AMA with @albinowax

Thank you for doing this interview! Can you please introduce yourself?

I’m James ‘albinowax’ Kettle (it’s a long story), and I live beside the PortSwigger headquarters near Manchester, England. I’ve been bounty hunting for about seven years, since back when Google and Mozilla were pretty much the only targets.

Q: How do you manage your personal life, work, and bug bounties? Do you do bug bounties as a job or a hobby?

My day job is researching new attack techniques to put into Burp Suite’s scanner, and I use bug bounty websites to evaluate my prototype tools.

Q: How much time do you spend on Hunting for Bugs? On average, how many bugs do you think you report per month?

I don’t bounty hunt day to day, so I tend to find no bugs for ages followed by a ton in a few hours when I have a good idea like targeting load balancers or abusing CORS.

Q: How long did it take you until you found your first significant/high impact/payout vulnerability?

My first ever payout was $1500, which I obtained by selling a zeroday broker a vulnerability in their own website. This was only a few months after I got into security, back when CSRF worked on pretty much everything. Good times.

Q: Of all the bugs you’ve found, what was your favorite/most interesting?

Probably the series of password reset poisoning bugs I found in Django. I think that was the first ever password reset poisoning attack, and Django kept ignoring my patch advice meaning I could bypass their fix, leading to three $3,000 payouts for a single issue.

Q: When and how did you have your breakthrough? When did you realize hacking and bug bounties was something you wanted to dedicate your time to? Please share your insights and the problems you faced to becoming an established bug bounty hacker?

As soon as I realised I could try to hack stuff without worrying about being arrested, I was on board. I think the great thing about bug bounties is, there really aren’t any barriers. If you look hard enough you’ll find a good bug and get paid.

Q: What do you do to keep up with all the new trends?

Twitter, mostly.

Q: Do you collaborate with other hackers? Can you name a few?

Only infrequently so far, but I’m currently experimenting with working together with other bounty hunters to beta test my prototypes.

Technical Questions

Q: How do you approach a target? What is your routine like? What is your recon process like? What kind of information do you seek in your information gathering process? And how does this information help you?

I like to attack every website at the same time. To do that, I’ve built a pipeline that uses DNS data from scans.io to identify targets, and fires payloads using ZGrab.

Q: Do you use any tools? Do you have your own tools that you have written to automate/facilitate your work? What Burp extensions do you use? Is there a tool that not a lot of people use that you think they should?

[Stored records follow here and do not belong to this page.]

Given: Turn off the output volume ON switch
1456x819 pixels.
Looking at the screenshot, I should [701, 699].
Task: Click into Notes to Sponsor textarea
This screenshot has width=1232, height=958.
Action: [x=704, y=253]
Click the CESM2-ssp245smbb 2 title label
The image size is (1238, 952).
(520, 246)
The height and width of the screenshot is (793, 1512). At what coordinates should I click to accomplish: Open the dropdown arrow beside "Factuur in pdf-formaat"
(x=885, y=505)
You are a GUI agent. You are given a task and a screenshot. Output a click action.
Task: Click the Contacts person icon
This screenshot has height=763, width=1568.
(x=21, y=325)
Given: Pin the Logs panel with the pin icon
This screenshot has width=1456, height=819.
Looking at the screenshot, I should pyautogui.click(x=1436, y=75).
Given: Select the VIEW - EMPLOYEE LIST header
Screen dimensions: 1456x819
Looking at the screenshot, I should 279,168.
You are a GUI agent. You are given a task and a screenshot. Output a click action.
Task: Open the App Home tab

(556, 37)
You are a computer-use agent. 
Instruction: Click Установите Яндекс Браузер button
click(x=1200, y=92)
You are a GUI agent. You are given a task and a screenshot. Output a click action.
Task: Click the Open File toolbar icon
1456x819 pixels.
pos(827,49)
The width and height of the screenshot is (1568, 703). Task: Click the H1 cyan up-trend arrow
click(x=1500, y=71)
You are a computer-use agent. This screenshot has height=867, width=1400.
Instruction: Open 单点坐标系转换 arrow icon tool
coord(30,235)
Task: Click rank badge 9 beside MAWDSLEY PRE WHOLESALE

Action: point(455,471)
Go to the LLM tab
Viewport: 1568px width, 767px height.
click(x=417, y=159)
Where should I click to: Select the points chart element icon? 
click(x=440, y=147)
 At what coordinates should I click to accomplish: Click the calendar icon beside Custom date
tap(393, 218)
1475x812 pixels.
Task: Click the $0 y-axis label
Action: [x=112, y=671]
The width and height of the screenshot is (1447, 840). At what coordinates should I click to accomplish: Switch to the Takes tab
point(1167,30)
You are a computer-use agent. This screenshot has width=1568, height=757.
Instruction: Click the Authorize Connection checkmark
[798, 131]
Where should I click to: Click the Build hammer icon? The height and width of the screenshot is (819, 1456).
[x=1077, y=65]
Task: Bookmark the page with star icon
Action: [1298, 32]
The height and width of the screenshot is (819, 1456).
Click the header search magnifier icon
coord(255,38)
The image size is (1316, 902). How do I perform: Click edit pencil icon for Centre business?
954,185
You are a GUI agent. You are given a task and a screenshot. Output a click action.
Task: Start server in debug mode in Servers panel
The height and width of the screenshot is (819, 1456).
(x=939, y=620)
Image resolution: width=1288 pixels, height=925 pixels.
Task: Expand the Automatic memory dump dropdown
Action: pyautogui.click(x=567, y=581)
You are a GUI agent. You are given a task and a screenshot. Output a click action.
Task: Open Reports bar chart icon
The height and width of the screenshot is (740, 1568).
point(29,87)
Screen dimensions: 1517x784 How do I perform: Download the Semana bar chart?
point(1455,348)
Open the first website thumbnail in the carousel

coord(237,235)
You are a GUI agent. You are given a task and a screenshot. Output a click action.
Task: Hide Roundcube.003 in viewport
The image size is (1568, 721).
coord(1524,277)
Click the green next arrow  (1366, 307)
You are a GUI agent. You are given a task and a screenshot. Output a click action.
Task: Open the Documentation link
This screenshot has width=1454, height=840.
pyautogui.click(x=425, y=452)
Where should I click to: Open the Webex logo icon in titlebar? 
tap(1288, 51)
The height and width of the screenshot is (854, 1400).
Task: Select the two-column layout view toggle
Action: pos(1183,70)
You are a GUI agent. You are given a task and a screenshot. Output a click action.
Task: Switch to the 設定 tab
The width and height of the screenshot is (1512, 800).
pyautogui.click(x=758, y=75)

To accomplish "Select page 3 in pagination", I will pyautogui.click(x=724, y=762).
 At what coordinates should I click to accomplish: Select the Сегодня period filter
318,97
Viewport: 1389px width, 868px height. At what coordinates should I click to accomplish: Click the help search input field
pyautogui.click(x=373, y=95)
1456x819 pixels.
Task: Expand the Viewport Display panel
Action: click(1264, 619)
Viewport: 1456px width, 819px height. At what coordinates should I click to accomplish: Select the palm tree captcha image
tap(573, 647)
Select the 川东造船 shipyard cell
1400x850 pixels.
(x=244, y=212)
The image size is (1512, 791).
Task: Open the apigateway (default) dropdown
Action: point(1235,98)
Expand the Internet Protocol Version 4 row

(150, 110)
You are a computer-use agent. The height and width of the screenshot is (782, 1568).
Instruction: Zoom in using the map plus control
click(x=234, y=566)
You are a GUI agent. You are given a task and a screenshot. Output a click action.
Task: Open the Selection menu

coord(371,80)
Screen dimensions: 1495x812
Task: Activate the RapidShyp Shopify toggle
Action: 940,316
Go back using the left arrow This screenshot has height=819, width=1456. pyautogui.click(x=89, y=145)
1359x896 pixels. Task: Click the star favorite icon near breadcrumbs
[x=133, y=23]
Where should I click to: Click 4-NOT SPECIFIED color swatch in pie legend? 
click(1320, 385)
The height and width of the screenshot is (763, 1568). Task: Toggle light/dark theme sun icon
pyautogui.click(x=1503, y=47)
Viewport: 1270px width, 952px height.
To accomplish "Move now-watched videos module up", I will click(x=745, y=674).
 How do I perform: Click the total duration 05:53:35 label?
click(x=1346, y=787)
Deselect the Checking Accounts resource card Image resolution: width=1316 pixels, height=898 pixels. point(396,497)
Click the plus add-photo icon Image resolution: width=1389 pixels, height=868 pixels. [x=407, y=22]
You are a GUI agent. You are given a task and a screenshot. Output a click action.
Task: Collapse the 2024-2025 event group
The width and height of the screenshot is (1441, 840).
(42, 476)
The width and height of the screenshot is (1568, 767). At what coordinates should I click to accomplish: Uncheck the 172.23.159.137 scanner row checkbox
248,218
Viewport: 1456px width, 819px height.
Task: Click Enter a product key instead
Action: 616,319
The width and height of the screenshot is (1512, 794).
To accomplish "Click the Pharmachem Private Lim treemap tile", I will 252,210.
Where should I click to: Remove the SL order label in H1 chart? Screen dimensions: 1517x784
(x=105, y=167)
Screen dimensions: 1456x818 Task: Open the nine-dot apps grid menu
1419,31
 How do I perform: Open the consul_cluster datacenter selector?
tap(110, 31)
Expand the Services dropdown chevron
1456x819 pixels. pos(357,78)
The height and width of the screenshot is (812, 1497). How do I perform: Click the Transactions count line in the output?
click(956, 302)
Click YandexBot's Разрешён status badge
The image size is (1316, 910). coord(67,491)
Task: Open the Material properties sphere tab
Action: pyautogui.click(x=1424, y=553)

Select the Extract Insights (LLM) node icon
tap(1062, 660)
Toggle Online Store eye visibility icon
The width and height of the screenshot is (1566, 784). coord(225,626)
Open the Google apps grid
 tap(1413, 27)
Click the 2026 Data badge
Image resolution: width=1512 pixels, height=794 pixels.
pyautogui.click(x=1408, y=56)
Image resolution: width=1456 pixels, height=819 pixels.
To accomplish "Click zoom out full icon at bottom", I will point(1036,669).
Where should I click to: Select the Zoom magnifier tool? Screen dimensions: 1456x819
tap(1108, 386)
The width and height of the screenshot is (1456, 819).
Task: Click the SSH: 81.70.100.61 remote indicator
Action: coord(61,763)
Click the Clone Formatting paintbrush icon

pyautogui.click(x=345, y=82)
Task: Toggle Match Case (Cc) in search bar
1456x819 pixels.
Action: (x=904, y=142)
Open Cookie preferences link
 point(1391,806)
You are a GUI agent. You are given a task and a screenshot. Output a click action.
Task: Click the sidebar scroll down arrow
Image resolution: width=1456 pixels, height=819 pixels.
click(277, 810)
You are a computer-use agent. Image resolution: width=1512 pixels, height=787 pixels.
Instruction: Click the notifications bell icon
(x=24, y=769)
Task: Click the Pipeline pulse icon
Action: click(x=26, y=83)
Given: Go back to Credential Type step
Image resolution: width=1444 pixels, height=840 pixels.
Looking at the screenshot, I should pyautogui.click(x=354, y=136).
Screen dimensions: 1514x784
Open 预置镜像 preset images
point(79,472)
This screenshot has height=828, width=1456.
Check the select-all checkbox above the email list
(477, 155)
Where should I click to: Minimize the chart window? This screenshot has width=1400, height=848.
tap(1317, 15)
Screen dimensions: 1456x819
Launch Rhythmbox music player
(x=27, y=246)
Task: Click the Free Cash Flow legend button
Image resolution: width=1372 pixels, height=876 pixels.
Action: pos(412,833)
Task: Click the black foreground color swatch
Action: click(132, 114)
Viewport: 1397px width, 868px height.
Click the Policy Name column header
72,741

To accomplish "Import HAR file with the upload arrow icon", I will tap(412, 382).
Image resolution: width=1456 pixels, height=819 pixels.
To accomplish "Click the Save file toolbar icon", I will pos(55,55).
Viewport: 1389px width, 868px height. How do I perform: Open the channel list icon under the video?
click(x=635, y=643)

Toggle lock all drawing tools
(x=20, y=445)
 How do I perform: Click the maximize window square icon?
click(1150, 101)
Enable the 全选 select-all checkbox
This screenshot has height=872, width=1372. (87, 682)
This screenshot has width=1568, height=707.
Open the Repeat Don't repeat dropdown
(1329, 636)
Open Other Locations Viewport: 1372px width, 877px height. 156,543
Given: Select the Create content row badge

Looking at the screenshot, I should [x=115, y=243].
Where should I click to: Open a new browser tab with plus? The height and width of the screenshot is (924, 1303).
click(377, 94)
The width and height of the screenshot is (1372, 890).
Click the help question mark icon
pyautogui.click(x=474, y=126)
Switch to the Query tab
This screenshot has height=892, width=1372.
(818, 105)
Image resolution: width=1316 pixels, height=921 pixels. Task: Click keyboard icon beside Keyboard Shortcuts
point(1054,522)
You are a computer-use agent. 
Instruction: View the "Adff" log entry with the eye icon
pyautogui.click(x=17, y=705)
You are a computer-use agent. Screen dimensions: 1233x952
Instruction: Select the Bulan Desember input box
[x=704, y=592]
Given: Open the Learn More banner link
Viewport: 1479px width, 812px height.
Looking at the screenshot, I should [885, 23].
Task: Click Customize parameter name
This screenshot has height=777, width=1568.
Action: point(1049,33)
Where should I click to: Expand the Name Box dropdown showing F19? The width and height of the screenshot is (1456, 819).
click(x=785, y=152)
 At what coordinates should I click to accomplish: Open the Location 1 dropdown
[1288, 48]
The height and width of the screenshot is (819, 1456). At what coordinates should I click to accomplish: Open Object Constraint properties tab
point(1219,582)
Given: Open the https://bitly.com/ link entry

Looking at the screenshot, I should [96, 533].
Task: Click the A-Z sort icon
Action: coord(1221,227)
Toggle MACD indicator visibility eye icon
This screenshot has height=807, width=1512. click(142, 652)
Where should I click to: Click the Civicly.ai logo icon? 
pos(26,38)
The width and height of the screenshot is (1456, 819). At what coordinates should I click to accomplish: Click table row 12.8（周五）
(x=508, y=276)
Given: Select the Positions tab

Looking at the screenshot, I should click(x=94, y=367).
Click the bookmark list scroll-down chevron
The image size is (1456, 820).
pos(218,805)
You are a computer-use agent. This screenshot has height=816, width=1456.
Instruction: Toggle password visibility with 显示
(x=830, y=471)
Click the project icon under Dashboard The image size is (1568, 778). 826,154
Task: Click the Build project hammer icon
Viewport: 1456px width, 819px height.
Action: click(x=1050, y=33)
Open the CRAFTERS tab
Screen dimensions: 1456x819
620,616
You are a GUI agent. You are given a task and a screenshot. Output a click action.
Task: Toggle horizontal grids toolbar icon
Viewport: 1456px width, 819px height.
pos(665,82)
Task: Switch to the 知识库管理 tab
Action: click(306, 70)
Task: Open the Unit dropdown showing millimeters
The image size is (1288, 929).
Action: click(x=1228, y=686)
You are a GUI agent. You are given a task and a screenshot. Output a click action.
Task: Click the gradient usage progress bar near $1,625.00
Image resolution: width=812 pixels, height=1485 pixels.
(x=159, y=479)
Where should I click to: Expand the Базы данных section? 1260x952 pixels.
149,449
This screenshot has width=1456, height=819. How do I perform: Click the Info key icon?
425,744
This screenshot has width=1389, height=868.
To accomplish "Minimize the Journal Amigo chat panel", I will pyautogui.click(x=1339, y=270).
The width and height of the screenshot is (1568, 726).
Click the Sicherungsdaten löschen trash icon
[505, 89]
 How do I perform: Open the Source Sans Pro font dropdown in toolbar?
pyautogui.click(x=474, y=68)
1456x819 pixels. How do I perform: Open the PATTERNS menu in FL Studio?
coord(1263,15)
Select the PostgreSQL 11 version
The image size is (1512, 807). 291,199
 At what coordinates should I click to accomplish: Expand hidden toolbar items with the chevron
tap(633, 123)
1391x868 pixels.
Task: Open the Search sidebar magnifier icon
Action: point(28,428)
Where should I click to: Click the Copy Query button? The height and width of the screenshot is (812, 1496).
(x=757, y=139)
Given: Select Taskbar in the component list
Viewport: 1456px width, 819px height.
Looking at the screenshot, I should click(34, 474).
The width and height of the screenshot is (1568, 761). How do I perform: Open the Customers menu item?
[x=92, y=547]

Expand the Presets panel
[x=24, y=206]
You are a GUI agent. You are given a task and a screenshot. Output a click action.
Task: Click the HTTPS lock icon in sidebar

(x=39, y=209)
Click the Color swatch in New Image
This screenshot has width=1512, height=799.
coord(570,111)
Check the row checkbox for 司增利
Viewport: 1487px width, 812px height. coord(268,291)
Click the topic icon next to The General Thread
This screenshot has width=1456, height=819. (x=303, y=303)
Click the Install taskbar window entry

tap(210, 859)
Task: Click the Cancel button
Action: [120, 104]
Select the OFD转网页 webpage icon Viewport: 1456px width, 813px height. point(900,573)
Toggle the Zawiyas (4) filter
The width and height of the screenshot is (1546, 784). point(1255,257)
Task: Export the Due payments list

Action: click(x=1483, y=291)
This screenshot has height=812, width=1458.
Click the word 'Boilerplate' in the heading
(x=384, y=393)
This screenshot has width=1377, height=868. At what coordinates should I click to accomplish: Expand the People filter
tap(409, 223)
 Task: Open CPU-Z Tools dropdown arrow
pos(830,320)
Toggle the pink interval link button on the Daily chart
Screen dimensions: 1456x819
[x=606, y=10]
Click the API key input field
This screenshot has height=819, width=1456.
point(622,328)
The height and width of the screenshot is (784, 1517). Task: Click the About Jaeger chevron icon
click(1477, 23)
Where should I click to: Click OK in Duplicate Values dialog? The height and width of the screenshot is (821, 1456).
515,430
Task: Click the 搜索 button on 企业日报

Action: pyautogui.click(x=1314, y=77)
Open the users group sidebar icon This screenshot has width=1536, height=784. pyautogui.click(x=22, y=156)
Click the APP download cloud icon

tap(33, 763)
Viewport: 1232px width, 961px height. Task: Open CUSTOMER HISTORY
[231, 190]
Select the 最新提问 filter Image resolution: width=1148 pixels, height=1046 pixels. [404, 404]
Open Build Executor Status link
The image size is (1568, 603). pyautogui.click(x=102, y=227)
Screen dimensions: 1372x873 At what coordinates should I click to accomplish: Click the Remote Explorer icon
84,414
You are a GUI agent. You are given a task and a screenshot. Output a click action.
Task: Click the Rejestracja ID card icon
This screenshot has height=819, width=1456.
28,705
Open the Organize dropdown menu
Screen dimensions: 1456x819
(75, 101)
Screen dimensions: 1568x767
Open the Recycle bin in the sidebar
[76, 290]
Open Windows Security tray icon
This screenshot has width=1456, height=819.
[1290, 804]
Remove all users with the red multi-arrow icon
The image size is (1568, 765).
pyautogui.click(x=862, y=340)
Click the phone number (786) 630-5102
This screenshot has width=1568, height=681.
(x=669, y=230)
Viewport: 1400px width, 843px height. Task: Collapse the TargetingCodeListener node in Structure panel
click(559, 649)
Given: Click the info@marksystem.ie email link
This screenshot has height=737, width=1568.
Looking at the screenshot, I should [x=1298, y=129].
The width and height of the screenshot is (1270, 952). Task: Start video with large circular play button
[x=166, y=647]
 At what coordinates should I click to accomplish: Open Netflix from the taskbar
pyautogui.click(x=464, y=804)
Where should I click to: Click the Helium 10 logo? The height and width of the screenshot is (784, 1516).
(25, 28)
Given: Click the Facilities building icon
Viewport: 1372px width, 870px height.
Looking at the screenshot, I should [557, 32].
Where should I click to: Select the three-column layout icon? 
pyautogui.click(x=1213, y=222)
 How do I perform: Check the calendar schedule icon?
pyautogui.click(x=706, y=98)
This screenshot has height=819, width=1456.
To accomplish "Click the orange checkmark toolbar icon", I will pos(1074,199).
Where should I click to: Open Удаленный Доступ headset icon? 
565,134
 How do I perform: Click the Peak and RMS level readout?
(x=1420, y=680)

I primarily use my own prototype Burp Suite extensions. I’m quite proud of Backslash Powered Scanner, so I’d recommend everyone use that. Also, I think Burp’s manual Collaborator client is currently under-appreciated; it’s seriously powerful.

Q: This is one of our most popular questions: How do you test for Server Side vulnerabilities such as RCE, SQLi, etc?

Backslash Powered Scanner! It’s all about maximum laziness.

Q: How often do you find a bug that has been overlooked after a bounty program has been established and a horde of researchers have been digging?

Regularly; that’s what hacking is all about for me.

Q: Do you think being a pentester, web developer, or being in a related field, helps you with bug bounties? Where should they start?

Being able to code definitely helps, but I don’t think it’s necessary to start. My advice is to just get hacking already.

Time to wrap it up!

Q: What kind of music do you listen to?

Mostly Metallica.

Q: What do you do when you aren’t hacking?

Counterstrike.

Q: What kind of impact/role have bug bounties played in your life?

I might not do much bounty hunting these days, but bug bounties taught me how to hack; the freedom to experiment on live sites and pure result-based reward scheme helped shape the attitude I carry today.

Q: What is an advice you received as a beginner that helped you with your bug bounty career?

I didn’t really get any advice, or perhaps just didn’t listen. I vividly remember the worst advice though - it was “you can’t do anything bad with an Excel formula”. Turns out, you can execute arbitrary code. My advice is never to hold back from an attack just because it’s too dumb to work.

Q: What is one area of hacking (web, mobile, hardware, etc) you wish you knew more about / plan on focusing your learning on?

Always web.

Q: If someone with basic technical background asked you, “where should I start?”, what are 3 things you would recommend they do before diving into bug bounties?

  1. Read the WebApp Hacker’s Handbook and afterwards, The Tangled Web
  2. Get practical experience using OWASP Broken Web Apps
  3. Buy Burp Suite Pro cough

Q: Someone was eager to know, what do you put on your toast?

Chilli

Q: What’s your worst bug bounty story/experience?

I won’t go into the details here but I may have published something elsewhere

Q: If you had to pick one hacker to collaborate with, who would it be?

@lcamtuf - I earned three bounties just by reading The Tangled Web, so it’d be carnage if we collaborated.

Q: What’s the one feature you would like to see in the platforms?

Reviews of bounty programs.

Q: What’s your favorite text editor?